**Enunciado 1**: Com base no texto de origem, explique por que motivo Boris Johnson anuncia um Discurso da Rainha a 14 de outubro.
**Enunciado 2**:
Responda, segundo o texto de origem, às seguintes perguntas:
(a) Por quantas semanas a rainha autorizou a suspensão do Parlamento britânico?
(b) Em que dias de outubro haverá votações após o Discurso da Rainha?
(c) Quantas vezes o acordo assinado por Theresa May foi reprovado pela Câmara dos Comuns?
··· Texto de origem ···
A rainha Isabel II autorizou o pedido do primeiro-ministro britânico, Boris Johnson, de suspender o Parlamento britânico por cinco semanas, ou seja quase até à data marcada para o “Brexit”, 31 de Outubro.

“Não vamos esperar até 31 de Outubro para pôr em prática os nossos planos para levar este país para a frente. Temos de apresentar novas e importantes leis. É por isso que vamos ter um Discurso da Rainha a 14 de Outubro”, disse Johnson, anunciando a data da abertura da nova sessão legislativa. Após o discurso, haverá uma série de votações a 21 e 22 de Outubro sobre o discurso, que é efectivamente o programa do Governo, lido pela rainha, e eventualmente sobre um acordo de saída da União Europeia, se o executivo britânico ainda chegar a acordo com Bruxelas.

Face a estas novas condições, o líder trabalhista, Jeremy Corbyn, escreveu à rainha, expressando a sua preocupação com o anúncio do primeiro-ministro, e pedindo para se encontrar aquela que é, formalmente, a chefe de Estado britânica. O mesmo fez a líder dos liberais democratas, Jo Swinson. ​No entanto, o máximo que a rainha Isabel II poderia fazer seria atrasar o momento do discurso, mas não Isabel II não seguiu por essa via. Por convenção, o monarca segue o conselho do primeiro-ministro. 

Corbyn, o líder da maior força da oposição, diz “chocado com a imprudência do Governo de Boris Johnson”. “Fala sobre soberania, mas quer suspender o Parlamento para evitar o escrutínio dos seus planos para um ‘Brexit’ sem acordo. É uma afronta e uma ameaça para a nossa democracia”, afirmou. Anunciou que o seu partido vai tentar que o Parlamento aprove legislação para evitar que o Governo Johnson consiga levar para a frente os seus planos. “E em segundo lugar, vamos apresentar uma moção de censura”, garantiu.

Os media britânicos apontaram 10 de Setembro como a data de suspensão, pouco depois da data marcada para o Parlamento voltar ao trabalho após as férias, na próxima segunda-feira, 3 de Setembro. Um prazo que dá muito pouco tempo aos deputados para aprovarem quaisquer leis que impeçam a saída desordenada da União Europeia, sem a ratificação do acordo assinado por Theresa May, que foi três vezes reprovado pela Câmara dos Comuns.
··· Registos extraídos ···
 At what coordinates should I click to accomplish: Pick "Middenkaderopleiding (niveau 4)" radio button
···
··· Registos extraídos ···
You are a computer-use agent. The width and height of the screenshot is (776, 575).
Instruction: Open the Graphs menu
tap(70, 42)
···
**Resposta 1**: Johnson afirma que o Governo não vai esperar até 31 de outubro para pôr em prática os seus planos para levar o país para a frente e que tem de apresentar novas e importantes leis. É por isso que haverá um Discurso da Rainha a 14 de outubro, data da abertura da nova sessão legislativa.

**Resposta 2**:
(a) Por cinco semanas.
(b) A 21 e 22 de outubro.
(c) Três vezes.